Ingredients
2 1/2 cups Raw cashews (Filling)
1 1/2 cups Pitted dates (Crust)
2 1/2 cups Raw pecans and/or other nuts
1/3 cup Maple syrup (Filling
1/4 teaspoon Salt (crust)
1/4 teaspoon Salt (filling)
3/4 cups Plant milk (coconut, oat, soy, combo?)
3 tablespoons Olive Oil
1 Lemon
1 1/2 teaspoons Vanilla
3/4 cups Fresh and/or frozen blueberries
Preparation
Add 2 1/2 cups of raw cashews to a bowl and cover with boiling water - soak for 1 hour and then drain thoroughly
Put 1 1/2 cups of pitted dates in food processer and blend till it forms a ball; remove.

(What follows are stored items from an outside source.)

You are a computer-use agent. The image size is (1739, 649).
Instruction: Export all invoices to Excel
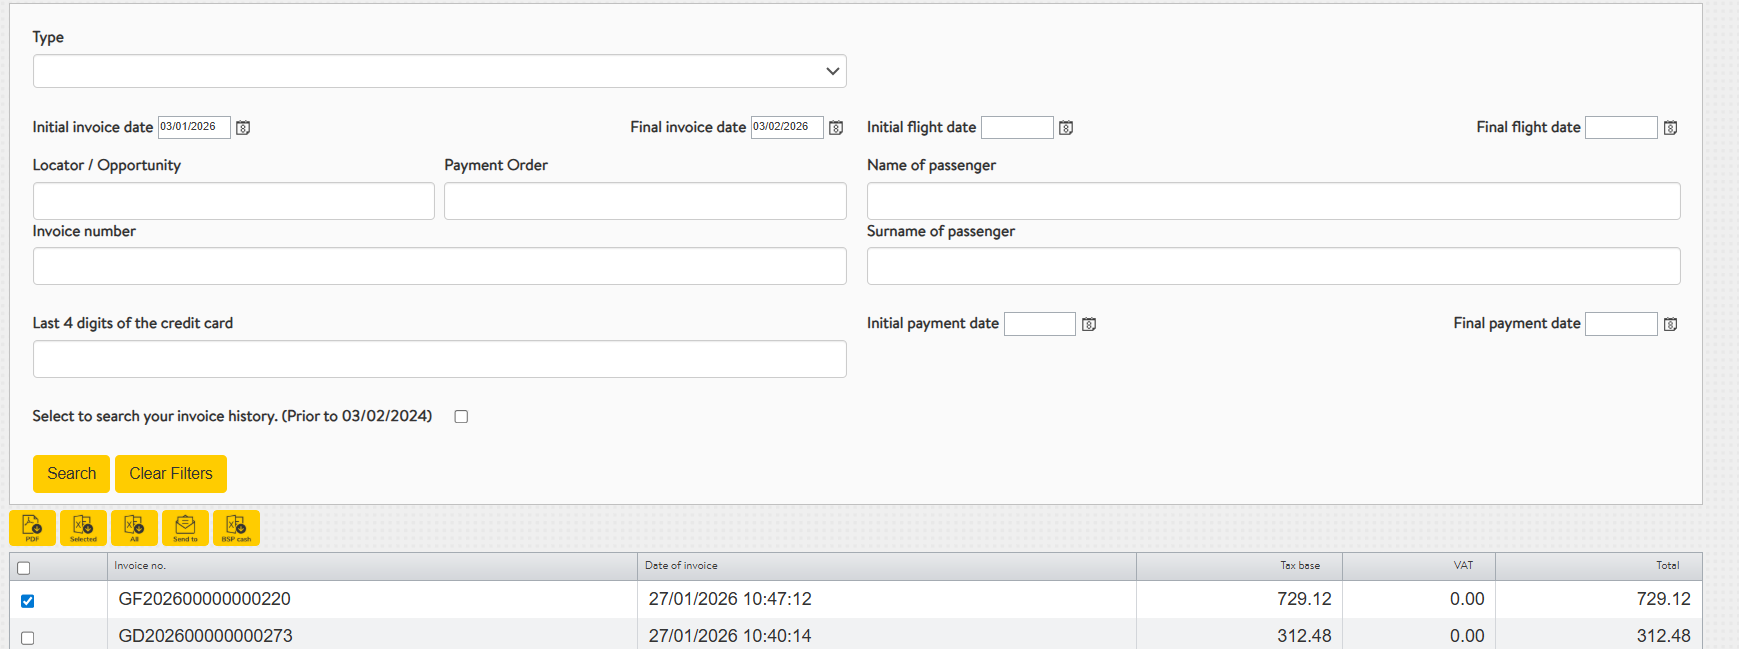[134, 527]
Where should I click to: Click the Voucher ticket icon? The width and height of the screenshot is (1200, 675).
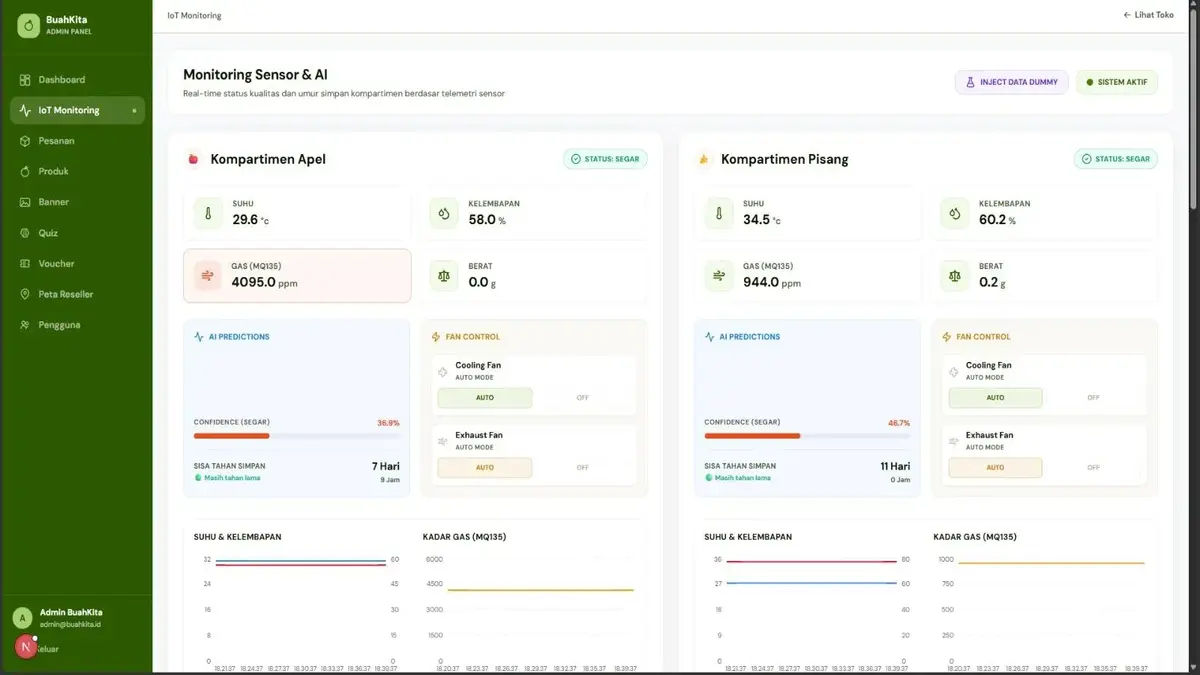pyautogui.click(x=26, y=264)
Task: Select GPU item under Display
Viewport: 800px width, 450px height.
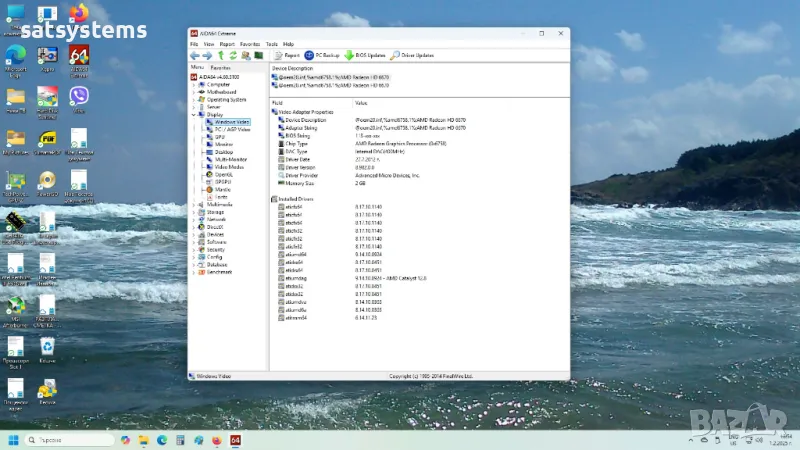Action: [220, 137]
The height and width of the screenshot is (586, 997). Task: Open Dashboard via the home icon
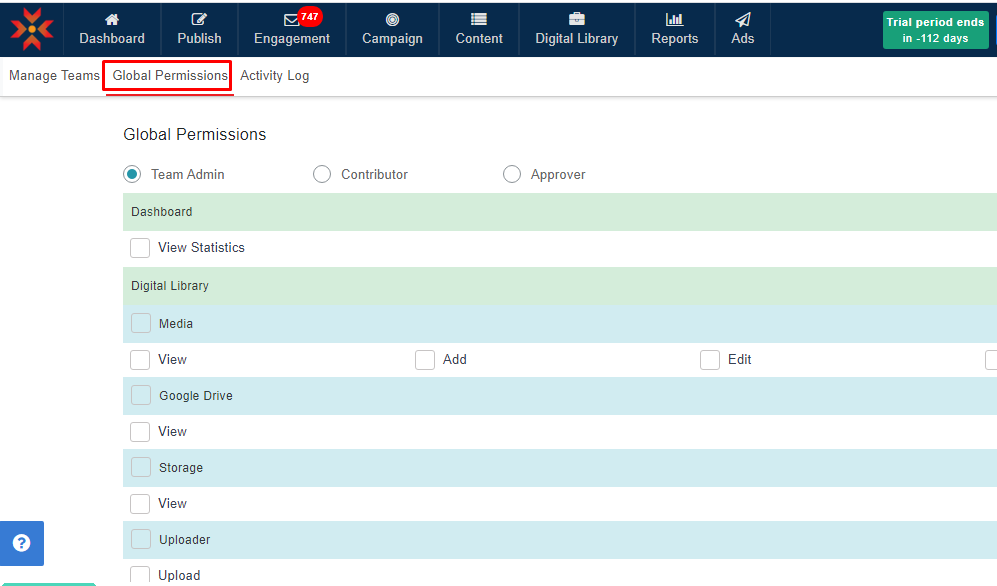coord(112,20)
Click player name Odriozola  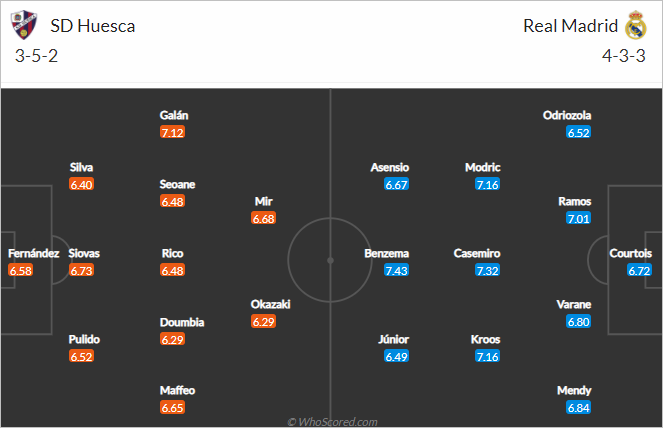pos(567,115)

Chop 2 1/2 cups of nuts (pecans) in blender, then add date paste and a 1/4 tsp of salt and generous squeeze of lemon juice to form crust
Line a baking dish (rectangular lasagna pan? Something bigger than 8x8-in) with parchment and press in crust (Can put a parchment on top and then flatten with bottom of measuring cup to make thin and uniform).Put in freezer to set.
Make filling by blending in vitamix: soaked cashews, splash of vanilla, 1/3 cup maple syrup, 3/4 cup milk (coconut and/or oat or and/or soy), 1/4 teaspoon salt, 3 tbs oil, 1/2 cup frozen or fresh blueberries, juice of one medium lemon). Taste and adjust flavor as needed.
Add in an additional 1/4 cup of blue berries and pulse a few times
Pour filling into crust, tap to release bubbles, top with some fresh blueberries (can try pushing in to top layer?), then put in freezer for 4-6 hours.
Could try making a blueberry sauce perhaps? Serve with icecream. Suggests cutting into bars.